Shortliffe, Edward H. (1976). Computer-Based Medical Consultations: MYCIN, American Elsevier, New York, NY.
QUESTION: You said the programs need common sense, but that's like saying, If I could fly I wouldn't have to pay Eastern Airliness 44 to haul me up here from Washington. So if the programs indeed need common sense, how do we go about it? Isn't that the point of the argument?
DR. MCCARTHY: I could have made this a defensive talk about artificial intelligence, but I chose to emphasize the problems that have been identified rather than the progress that has been made in solving them. Let me remind you that I have argued that the need for common sense is not a truism. Many useful things can be done without it, e.g. MYCIN and also chess programs.
QUESTION: There seemed to be a strong element in your talk about common sense, and even humans developing it, emphasizing an experiential component -- particularly when you were giving your example of dropping a glass of water. I'm wondering whether the development of these programs is going to take similar amounts of time. Are you going to have to have them go through the sets of experiences and be evaluated? Is there work going on in terms of speeding up the process or is it going to take 20 years for a program from the time you've put in its initial state to work up to where it has a decent amount of common sense?
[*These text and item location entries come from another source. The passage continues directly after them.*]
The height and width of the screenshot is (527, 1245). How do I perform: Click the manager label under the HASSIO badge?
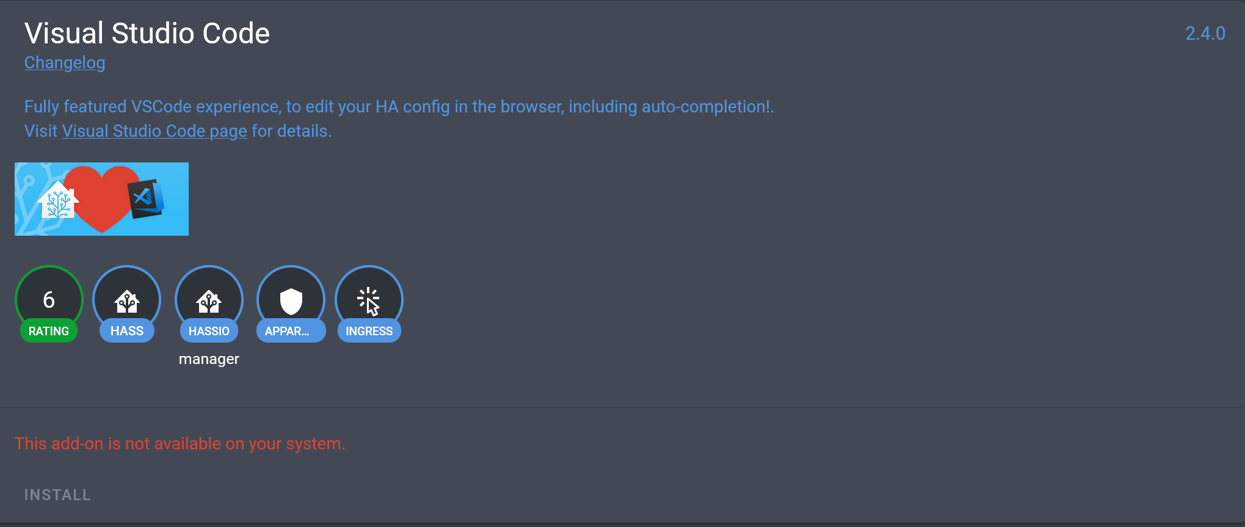coord(209,358)
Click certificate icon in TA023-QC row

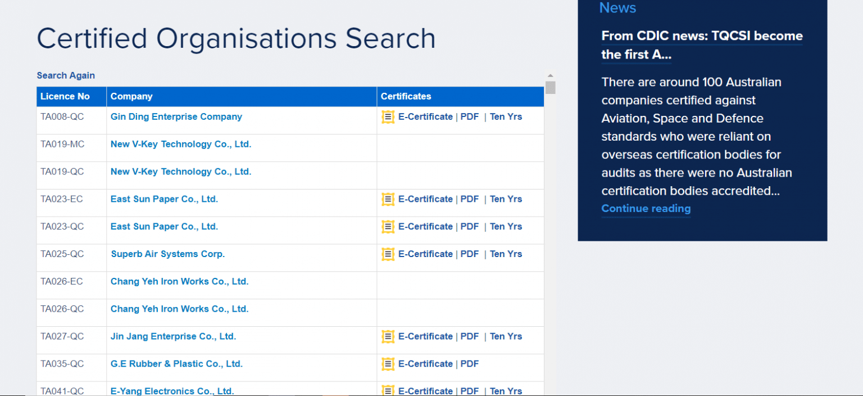[388, 227]
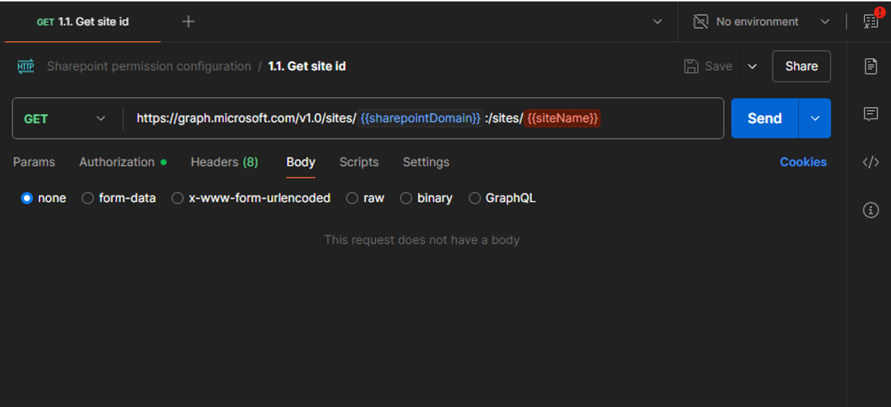Image resolution: width=891 pixels, height=407 pixels.
Task: Show the code snippet icon
Action: point(871,162)
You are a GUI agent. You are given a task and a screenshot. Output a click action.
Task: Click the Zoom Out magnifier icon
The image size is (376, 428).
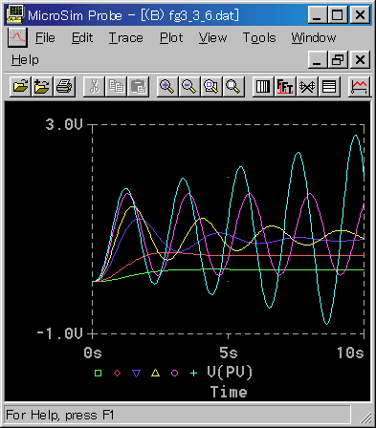[x=189, y=86]
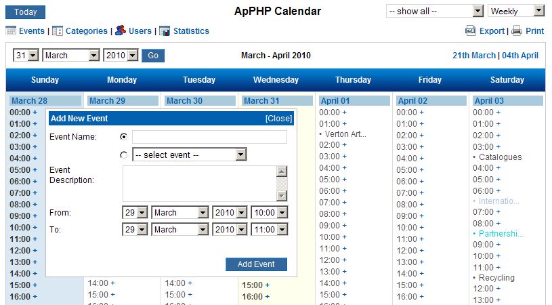552x305 pixels.
Task: Click the Event Description scrollbar down arrow
Action: (x=282, y=195)
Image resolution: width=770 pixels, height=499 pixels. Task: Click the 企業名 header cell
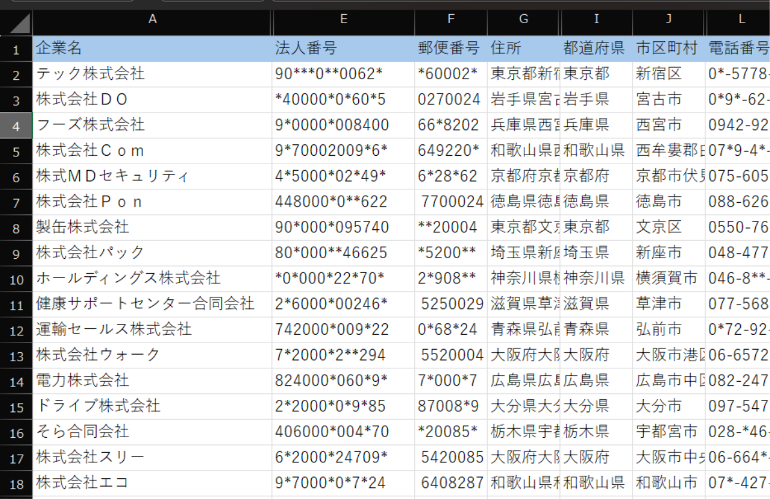pos(152,48)
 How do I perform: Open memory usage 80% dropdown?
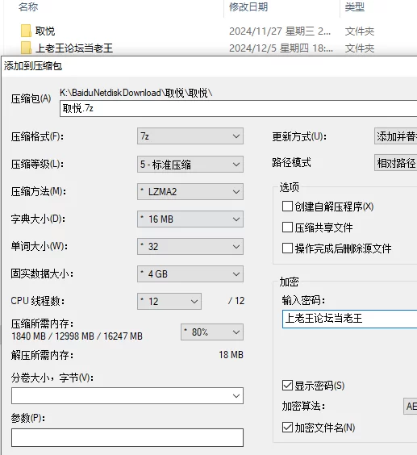coord(212,332)
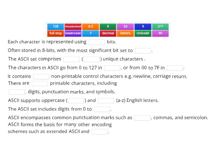Select the "hexadecimal" answer tile

coord(73,26)
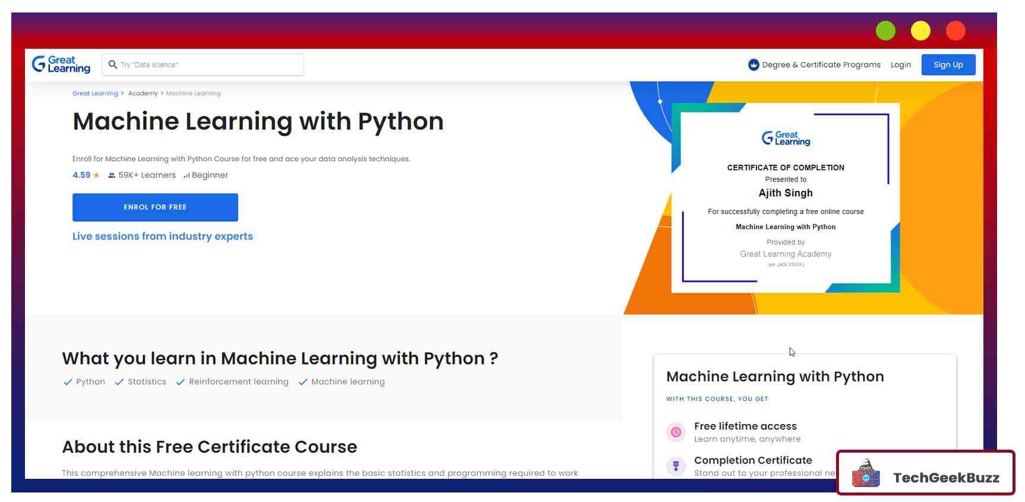Click the Great Learning logo
1025x502 pixels.
click(x=61, y=64)
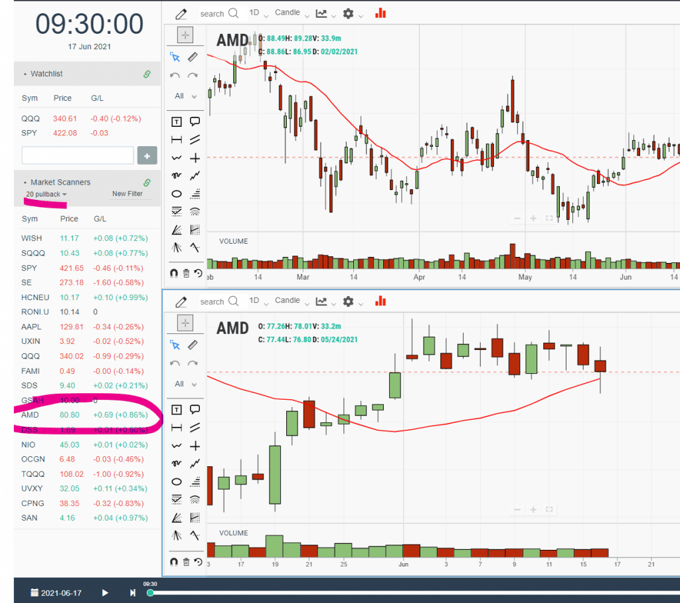Select the ellipse drawing tool

pyautogui.click(x=176, y=193)
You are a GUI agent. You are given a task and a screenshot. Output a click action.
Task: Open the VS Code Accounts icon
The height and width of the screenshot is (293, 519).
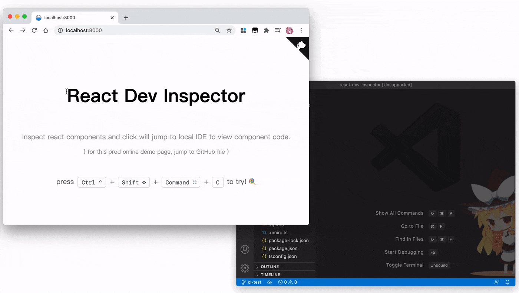click(245, 249)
DR. MCCARTHY: Consider your 20 years. If anyone had known in 1963 how to make a program learn from its experience to do what a human does after 20 years, they might have done it, and it might be pretty smart by now. Already in 1958 there had been work on programs that learn from experience. However, all they could learn was to set optimal values of numerical parameters in the program, and they were quite limited in their ability to do that. Arthur Samuel's checker program learned optimal values for its parameters, but the problem was that certain kinds of desired behavior did not correspond to any setting of the parameters, because it depended on the recognition of a certain kind of strategic situation. Thus the first prerequisite for a program to be able to learn something is that it be able to represent internally the desired modification of behavior. Simple changes in behavior must have simple representations. Turing's universality theory convinces us that arbitrary behaviors can be represented, but they don't tell us how to represent them in such a way that a small change in behavior is a small change in representation. Present methods of changing programs amount to education by brain surgery.
QUESTION: I would ask you a question about programs needing common sense in a slightly different way, and I want to use the MYCIN program as an example.
There are three actors there -- the program, the physician, and the patient. Taking as a criterion the safety of the patient, I submit that you need at least two of these three actors to have common sense.
For example if (and sometimes this is the case) one only were sufficient, it would have to be the patient because if the program didn't use common sense and the physician didn't use common sense, the patient would have to have common sense and just leave. But usually, if the program had common sense built in and the physician had common sense but the patient didn't, it really might not matter because the patient would do what he or she wants to do anyway.
Let me take another possibility. If only the program has common sense and neither the physician nor the patient has common sense, then in the long run the program also will not use the common sense. What I want to say is that these issues of common sense must be looked at in this kind of frame of reference.
DR. MCCARTHY: In the use of MYCIN, the physician is supposed to supply the common sense. The question is whether the program must also have common sense, and I would say that the answer is not clear in the MYCIN case. Purely computational programs don't require common sense, and none of the present chess programs have any. On the other hand, it seems clear that many other kinds of programs require common sense to be useful at all.